Следует рассмотреть подобные патриотические тенденции и на уровне государства. Начало царствования императора Николая I ознаменовалось подавлением вооруженного восстания против законной власти и казнью декабристов. Манифест «О произшедшем бунте в С.-Петербурге 14 декабря» объявлял о необходимости истребить корень зла – «очистить Русь святую от сей заразы, извне к нам нанесенной». Официальная пропаганда устами Ф. В. Булгарина трубила: «Наша постоянная идея <…> состоит в том, что Россия должна составлять отдельный русский просвещенный мир, утвержденный на своих собственных народных началах с отверждением всех умственных и нравственных заблуждений Запада и усвоением всего честного и истинно полезного, сообразно нашим нравам, обычаям и потребностям».[14]

Обычай путешествовать за границей не был в тогдашней России широко распространен. Правительство с осуждением смотрело на тех, кто выезжает, даже временно. Николай I в беседе с князем Меньшиковым говорил: «Я признаюсь, что не люблю посылок за границу. Молодые люди возвращаются оттуда с духом критики, который заставляет их находить, может быть справедливо, учреждения своей страны неудовлетворительными».[15]

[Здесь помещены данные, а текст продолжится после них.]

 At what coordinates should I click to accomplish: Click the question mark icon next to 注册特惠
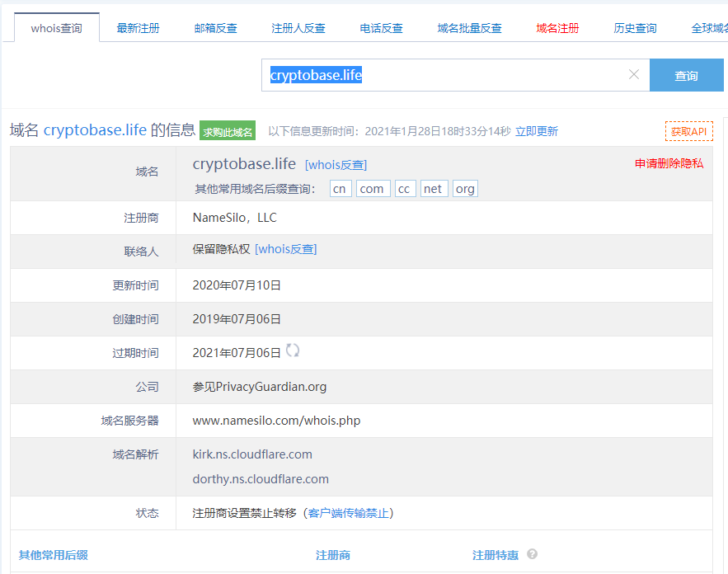(532, 554)
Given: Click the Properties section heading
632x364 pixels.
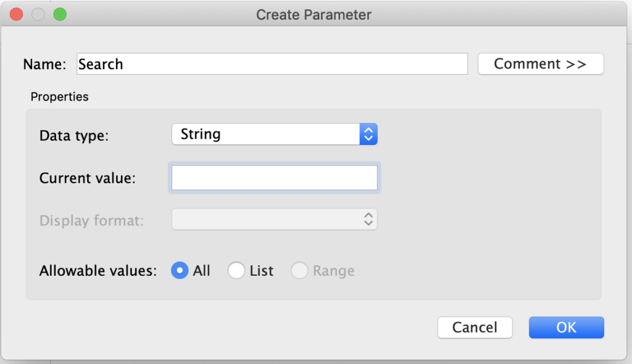Looking at the screenshot, I should tap(60, 97).
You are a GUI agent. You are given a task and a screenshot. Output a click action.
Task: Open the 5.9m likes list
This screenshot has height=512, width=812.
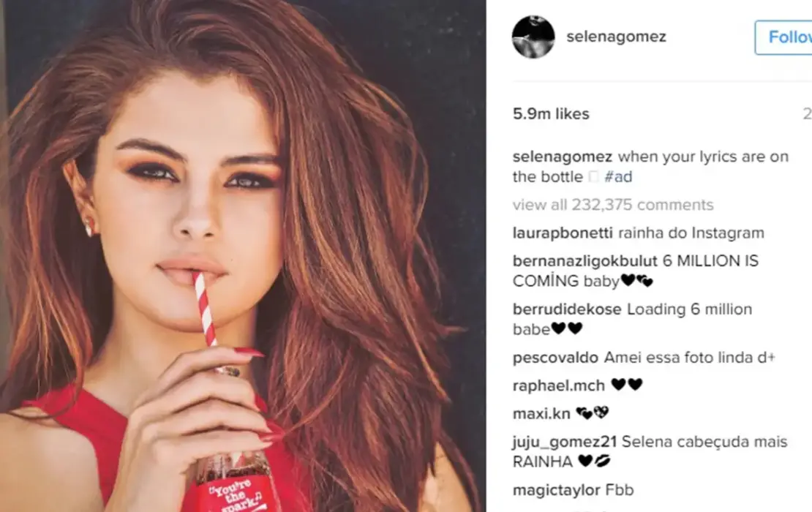coord(551,114)
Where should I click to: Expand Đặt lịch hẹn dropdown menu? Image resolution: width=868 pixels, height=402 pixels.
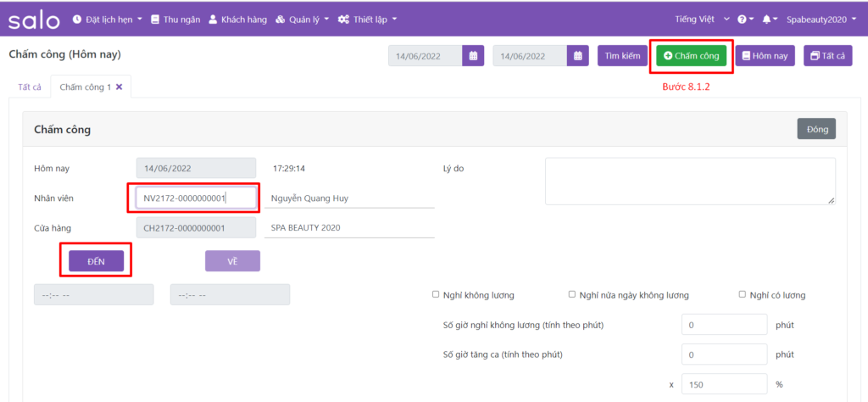[108, 19]
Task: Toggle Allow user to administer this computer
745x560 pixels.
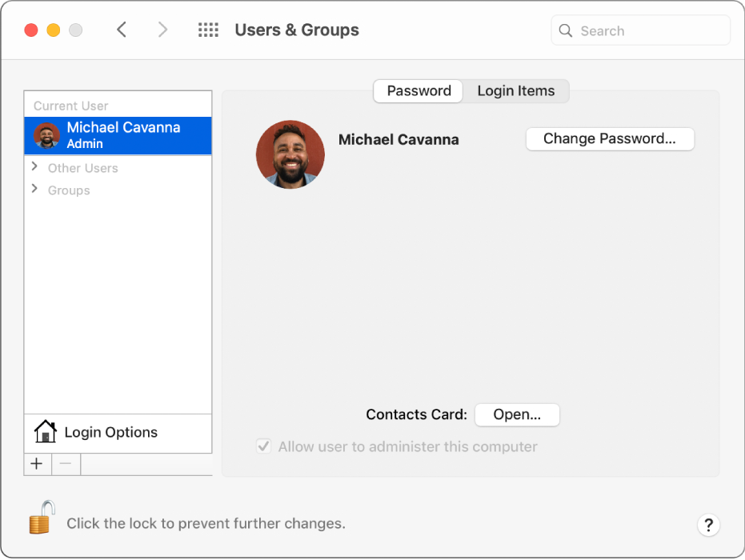Action: [263, 446]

На страже тишины и покоя находился специально созданный в 1826 г. орган – III Отделение Собственной Его Императорского Величества канцелярии. Функции этого учреждения были определены чрезвычайно широко: «Все распоряжения и известия по всем вообще случаям высшей полиции». Наблюдение за иностранцами стало одним из направлений новой полицейской структуры.

Дневник и записки управляющего III Отделением Л. В. Дубельта содержат многочисленные яркие оценки чужого, другого мира («хороша Европа – точно гнилое яблоко» или «это гадкая помойная яма, от которой, кроме смрада, ничего не услышите»), экспрессивные суждения (вроде «мерзавцы французы!», «о, подлая Англия!», «поганые австрийцы») и обобщения («иностранцы – это гады, которых Россия отогревает своим солнышком, а как отогреет, то они выползут и ее же кусают»).[16]

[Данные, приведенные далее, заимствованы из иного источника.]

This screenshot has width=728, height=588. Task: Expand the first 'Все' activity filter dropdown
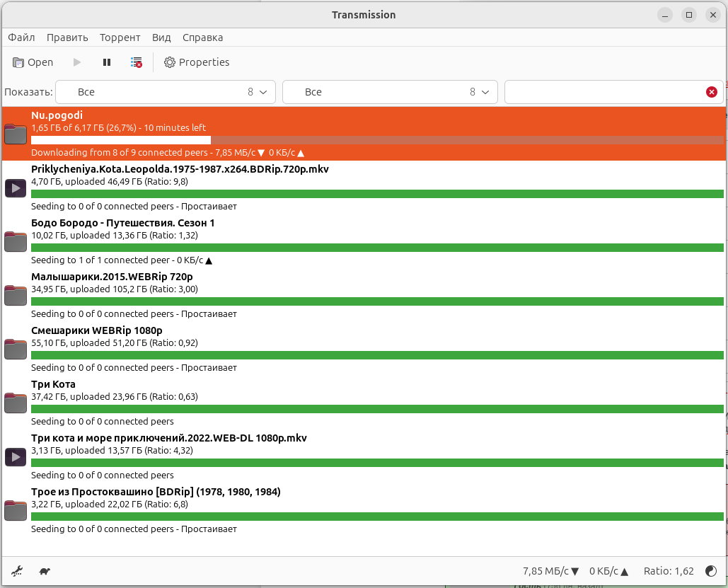click(x=166, y=92)
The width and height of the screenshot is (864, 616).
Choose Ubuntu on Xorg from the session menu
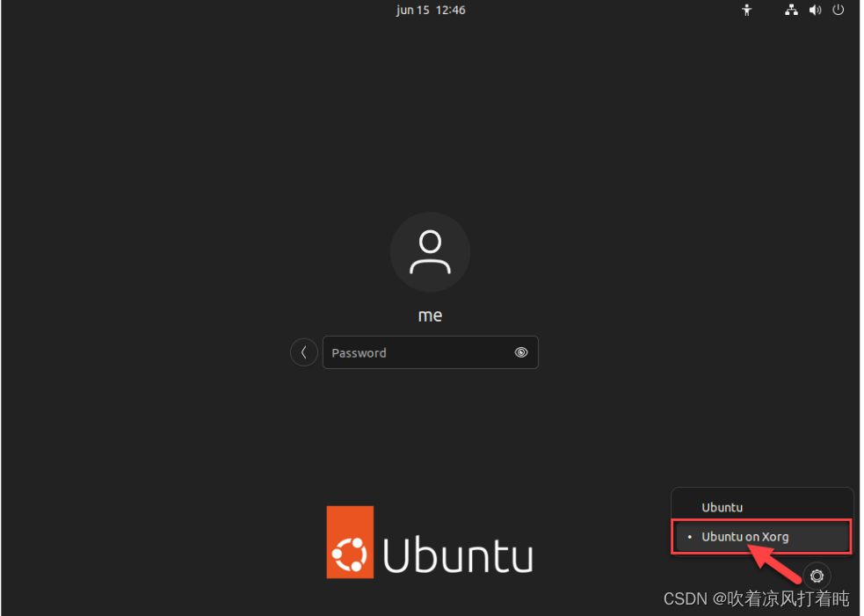(746, 536)
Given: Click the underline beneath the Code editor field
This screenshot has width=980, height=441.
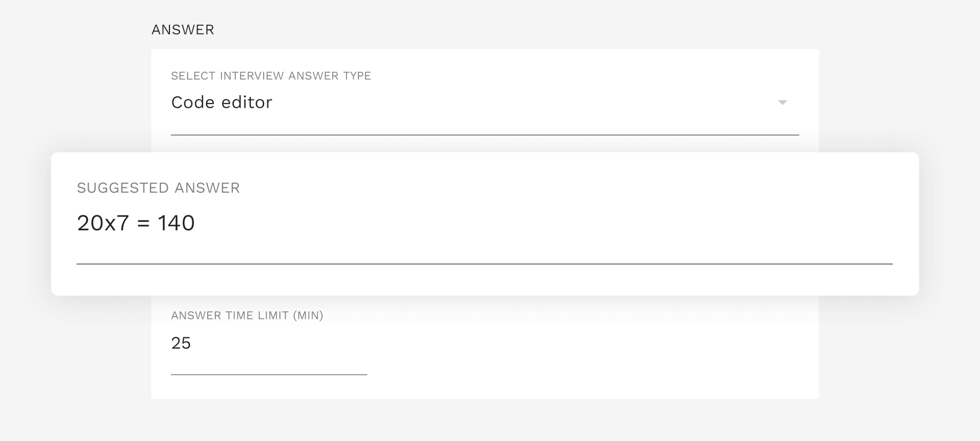Looking at the screenshot, I should tap(485, 135).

Революционные потрясения в Европе побуждали думать об укреплении методично создаваемого барьера. Ограничения на въезд иностранцев стали устанавливаться с 1847 г.. По ходатайству министра иностранных дел К. В. Нессельроде и шефа жандармов А. Ф. Орлова последовало высочайшее повеление «о воспрещении впуска в Россию иностранных подмастерьев и других низшего класса людей, кроме природных англичан и тех подмастерьев, которые будут нарочно выписываться здешними ремесленниками и фабрикантами под их ответственность». Революционные события 1848 г. во Франции еще более стеснили проезд через западную границу. Отчет III Отделения фиксировал: «Запрещен был въезд в Россию первоначально французам, а вскоре и прочим европейцам за весьма немногими исключениями; русским подданным выезд за границу разрешался не иначе как по особо важным исключительным причинам». Но полной изоляции добиться не удалось.[17]

С веяниями иностранных влияний государство пыталось бороться и на

Идеологическом уровне. Идеология «официальной народности» связывается обычно с именем графа С. С. Уварова, сформулировавшего ее в 1832 году в знаменитой триаде «православие, самодер­жавие, народность», проводившего ее последовательно и методично.

Данная концепция имело свое воплощение и в искусстве, например в архитектуре. Воплощением «русских корен­ных начал» явились помпезные здания, где внешнее заимствование форм древневизантийской архитек­туры сочеталось с нагромождением древнерусских деко­ративных деталей. Любимый архитектор Николая I К. А. Тон издал в 1838 году альбом церковных проектов в «русско-византийском» стиле, которые были «высочай­ше» одобрены и рекомендованы всем архитекторам как образцовые. Вместо спроектированного Витбергом храма — памятника подвигу русского народа в Отечественной войне 1812 года Тон воздвиг храм Христа-спасителя, воплощав­шего идею незыблемости самодержавия.


 

Заключение

Процесс взаимодействия русской культуры с культурами стран Западной Европы имел стабильный поступательный характер и развивался в непосредственной связи с социально-экономическим и политическим развитием России и, в свою очередь, оказывал определенное, а на некоторых этапах и значительное влияние на жизнь страны. В ходе этого процесса осуществлялась смена типов культурного сознания, а приоритеты общества в восприятии западноевропейских культурных форм изменялись как в соответствии с его потребностями, так и ввиду определенной моды, принимавшей в определенные периоды форму культурных маний.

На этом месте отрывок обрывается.